We do have https://github.com/NVIDIA/k8s-device-plugin/blob/main/deployments/helm/nvidia-device-plugin/values.yaml#L48 , isn't this what you look for?
Yeah it change the k8s-device-plugin repository but not the GFD repository, the deployement try to pull the GFD pod from the basic repository.
they share the same image (https://github.com/NVIDIA/k8s-device-plugin/blob/main/deployments/container/Dockerfile.ubuntu#L72) , and we have https://github.com/NVIDIA/k8s-device-plugin/blob/main/deployments/helm/nvidia-device-plugin/templates/daemonset-gfd.yml#L134
Thanks ! I will try this tomorow but I think we can close this issue!
I'll close it once it works for you :) , not before
Actually i'm working with @YFrendo to deploy this plugin on a brand new airgaped k8s GPU infrastructure and i did override this setting to our mirrored image hub which worked for the k8s-device-plugin. This seems to be working.
The issue relate indeed on the node discovery feature which is deployed from a separated helm chart located here : https://github.com/NVIDIA/k8s-device-plugin/tree/main/deployments/helm/nvidia-device-plugin/charts When i try to enable the GFD from the k8s-plugin helm chart (here => https://github.com/NVIDIA/k8s-device-plugin/blob/925be6d97361359803eb6502d15fa3e69dbe6e2b/deployments/helm/nvidia-device-plugin/values.yaml#L106C3-L106C17), the created pods are trying to pull an image from registry.k8s.io/nfd/node-feature-discovery:v0.15.3 or something like that ; and so far i didn't manage to override that location for the image. Nor from the original chart of the k8s-plugin, nor even when i use the separate helm chart and override it with the appropriated value (inside this https://github.com/NVIDIA/k8s-device-plugin/blob/main/deployments/helm/nvidia-device-plugin/charts/node-feature-discovery-chart-0.15.3.tgz there is the value template)
@YFrendo if your are able to install NFD separately, you could pass --set nfd.enabled when installing the device plugin and /or gfd. This should disable the internal nfd dependency.
@YFrendo if your are able to install NFD separately, you could pass --set nfd.enabled when installing the device plugin and /or gfd. This should disable the internal nfd dependency.

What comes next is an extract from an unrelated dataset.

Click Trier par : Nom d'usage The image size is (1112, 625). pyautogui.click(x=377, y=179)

This is the solution, in order to get it work in a restrictive environnement you have to first install NFD separately.
Everything work for us now!
But maybe it should be more explicit in the documentation (or add an nfd.image in the chart) Also nfd.enabled can be add in the helm chart exemple !

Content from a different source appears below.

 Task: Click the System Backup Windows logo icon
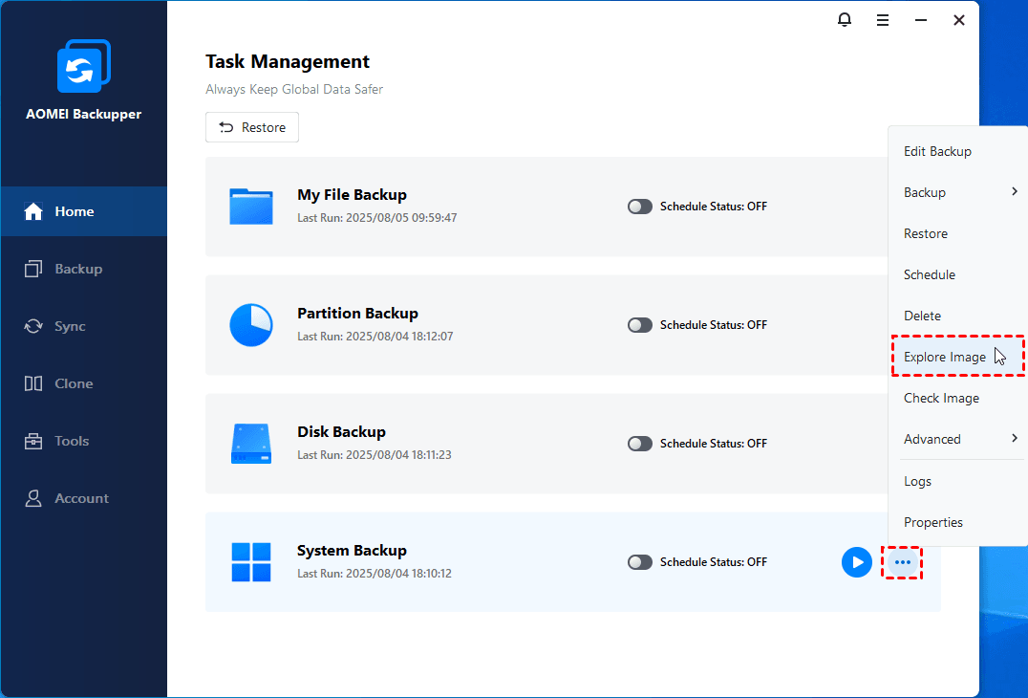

https://github.com/NVIDIA/k8s-device-plugin/blob/v0.15.0/deployments/helm/nvidia-device-plugin/values.yaml
Thanks for your support !
This issue is stale because it has been open 90 days with no activity. This issue will be closed in 30 days unless new comments are made or the stale label is removed.
This issue was automatically closed due to inactivity.